The charge would last for as long as the electrochemical interactions between the liquids and various metals lasted. Volta had created a sustained, continuous flow of electricity. As Park Benjamin, writing in the nineteenth century, noted, Volta's invention "made electricity manageable. He reduced the infinite rapidity of the lightning stroke to the comparatively slow but enormously powerful current, which in the future was destined to carry men's words from one end of the world to the other, and to produce the dazzling light inferior only to the solar ray."
Volta's "pile" immediately intrigued scientists across Europe and America, none more so than Sir Humphry Davy—creator of one of the first miners' safety lamps—who, at the beginning of the nineteenth century, held a post as chemist at the Royal Institut
ion in London. Davy worked at refining Volta's pile and eventually had large batteries built in the basement of the institution's laboratory. He carried out a series of experiments with them, including demonstrations of the first electric lights. In 1802 he succeeded in making a platinum filament glow, if only momentarily, by infusing it with electric current. Then in 1809, with the aid of the largest battery yet—consisting of two thousand pairs of plates—he demonstrated the first lasting electric light, the voltaic arc. He passed a current through a charcoal stick, which served as a conductor of electricity; then he touched another charcoal stick to the first, and a spark jumped from the first to the second. As he pulled them apart, an arc of brilliant blue-white light leapt across the heated air between them. But light wasn't created by the arc alone; the carbons glowed incandescently.
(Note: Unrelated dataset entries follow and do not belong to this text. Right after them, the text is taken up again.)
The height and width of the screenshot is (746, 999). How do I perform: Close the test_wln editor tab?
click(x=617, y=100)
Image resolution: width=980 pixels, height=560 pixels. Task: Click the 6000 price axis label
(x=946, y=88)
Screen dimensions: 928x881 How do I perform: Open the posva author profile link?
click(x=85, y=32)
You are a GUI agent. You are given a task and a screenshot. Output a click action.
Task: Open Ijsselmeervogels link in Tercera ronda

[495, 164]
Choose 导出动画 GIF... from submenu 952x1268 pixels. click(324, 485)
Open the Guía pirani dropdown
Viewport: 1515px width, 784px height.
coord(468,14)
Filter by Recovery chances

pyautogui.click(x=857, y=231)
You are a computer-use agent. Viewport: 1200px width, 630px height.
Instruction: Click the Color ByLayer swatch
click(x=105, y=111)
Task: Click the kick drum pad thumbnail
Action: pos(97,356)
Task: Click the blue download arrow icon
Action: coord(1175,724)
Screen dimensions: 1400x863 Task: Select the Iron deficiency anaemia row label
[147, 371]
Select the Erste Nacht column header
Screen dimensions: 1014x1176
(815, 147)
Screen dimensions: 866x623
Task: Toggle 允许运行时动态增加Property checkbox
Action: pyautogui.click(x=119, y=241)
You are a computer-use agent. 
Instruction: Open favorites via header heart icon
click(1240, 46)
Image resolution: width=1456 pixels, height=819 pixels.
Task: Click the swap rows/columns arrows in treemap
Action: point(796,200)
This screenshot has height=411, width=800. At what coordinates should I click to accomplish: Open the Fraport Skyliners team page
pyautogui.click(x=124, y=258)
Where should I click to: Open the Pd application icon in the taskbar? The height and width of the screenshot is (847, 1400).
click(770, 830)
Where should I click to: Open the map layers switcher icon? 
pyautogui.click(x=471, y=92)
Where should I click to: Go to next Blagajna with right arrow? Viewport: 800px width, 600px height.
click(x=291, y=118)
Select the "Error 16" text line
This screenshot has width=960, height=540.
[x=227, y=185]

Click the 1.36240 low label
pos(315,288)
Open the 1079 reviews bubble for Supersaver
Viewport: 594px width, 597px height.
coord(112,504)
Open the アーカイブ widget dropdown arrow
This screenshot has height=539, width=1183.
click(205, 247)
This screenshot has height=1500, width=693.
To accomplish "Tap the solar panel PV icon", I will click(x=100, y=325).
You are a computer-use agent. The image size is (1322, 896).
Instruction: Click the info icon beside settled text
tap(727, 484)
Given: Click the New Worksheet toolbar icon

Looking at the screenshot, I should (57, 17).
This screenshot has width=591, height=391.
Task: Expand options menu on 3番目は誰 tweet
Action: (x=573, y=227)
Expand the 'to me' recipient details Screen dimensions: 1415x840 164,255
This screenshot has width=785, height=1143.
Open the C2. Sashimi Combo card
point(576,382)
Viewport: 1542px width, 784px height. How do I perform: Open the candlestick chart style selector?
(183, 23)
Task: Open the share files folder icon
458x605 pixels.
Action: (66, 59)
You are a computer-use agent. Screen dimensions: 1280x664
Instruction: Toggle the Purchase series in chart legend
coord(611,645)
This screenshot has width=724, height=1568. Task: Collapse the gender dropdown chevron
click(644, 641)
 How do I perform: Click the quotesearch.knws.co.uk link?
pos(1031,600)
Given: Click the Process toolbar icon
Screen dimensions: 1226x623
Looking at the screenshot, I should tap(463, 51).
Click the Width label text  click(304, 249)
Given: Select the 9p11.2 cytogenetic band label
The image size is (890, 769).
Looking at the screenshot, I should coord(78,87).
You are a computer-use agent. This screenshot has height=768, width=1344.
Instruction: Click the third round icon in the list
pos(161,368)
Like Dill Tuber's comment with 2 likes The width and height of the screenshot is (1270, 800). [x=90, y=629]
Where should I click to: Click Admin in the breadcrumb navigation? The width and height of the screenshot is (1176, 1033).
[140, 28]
Davy never took the voltaic arc beyond the demonstration stage—an enduring, practical electric light was still many decades away, for considerable problems had to be overcome. Not only did Davy's charcoal electrodes burn quickly and unevenly, but as the carbons burned down and the gap between them widened, the light sputtered, then failed. Scientists had to develop electrodes that would burn slowly and steadily, at a constant distance from each other. The greater challenge, however, lay in producing a more enduring power system than the batteries of the day, and widespread arc lighting would depend on a reliable electric generator, or dynamo, as it was commonly called. That would not arrive until well after 1831, the year Michael Faraday established the principle of electromagnetic induction.